Reputation: 8903
I've read a lot of conflicting answers about this and still don't have it straight. I have a .net core 1.1 web app that hits a lot of external api's for various data sources. My curent implementation uses DI to pass a custom "webclient" class to each controller, which internally creates and disposes a httpclient for each request (inside a using block). I see a ton of idle connections on the server so I'm pretty sure this is causing these. I also have some issues with the .net core app crashing and no longer responding, so I'm wondering if too many connections open is creating this problem.
I realize that httpclient can be reused for many connections, but I'm not clear on several things. I've read that reusing the same httpclient is really more useful for thick client apps and not as useful with web apps due to the very parallel nature of the web requests. I've also read that you want to cache the same httpclient for reuse for a distinct URL, but my url's use querystrings to pass parameters, so would this not mean that every fully qualitified URL is unique from the others?
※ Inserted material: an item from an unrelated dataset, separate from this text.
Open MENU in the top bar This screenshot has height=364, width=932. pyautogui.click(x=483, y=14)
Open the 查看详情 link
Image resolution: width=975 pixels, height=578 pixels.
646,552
My idea is to possibly cache a single instance of httpclient for each base domain name of the api's I am accessing, but I haven't found confirmation if this would give the benefits I'm looking for with using a single httpclient instance. I assume my goal is to reuse idled connections, will this accomplish this?
I also came across a reference to a solution similar to what I'm doing that would cache these instances but then check if any of them have become disposed at some point and recreate them as needed.
Seems like this should be easy stuff but there is a ton of conflicting info out there!
Upvotes: 2
Views: 1247
Reputation: 1082
HttpClient can potentially stay opened during the lifetime of the application or longer, even though it does implement IDisposable. So you are on the right track with using a single instance of HttpClient, because you are guaranteed to only have one connection open at any time.
.NET Core has helper functions for DI. If you use the following a singleton instance of your webclient will be injected into all classes which consume it. This means that every class will be using the same instance of the webclient object, therefore use the same httpclient.
Use the following in your startup.cs ConfigureServices function:
services.AddSingleton<IWebClient>(new webclient(params));
or
services.AddSingleton<IWebClient, webclient>();
Singleton lifetime services are created the first time they're requested (or when ConfigureServices is run if you specify an instance there) and then every subsequent request will use the same instance. If your application requires singleton behavior, allowing the services container to manage the service's lifetime is recommended instead of implementing the singleton design pattern and managing your object's lifetime in the class yourself.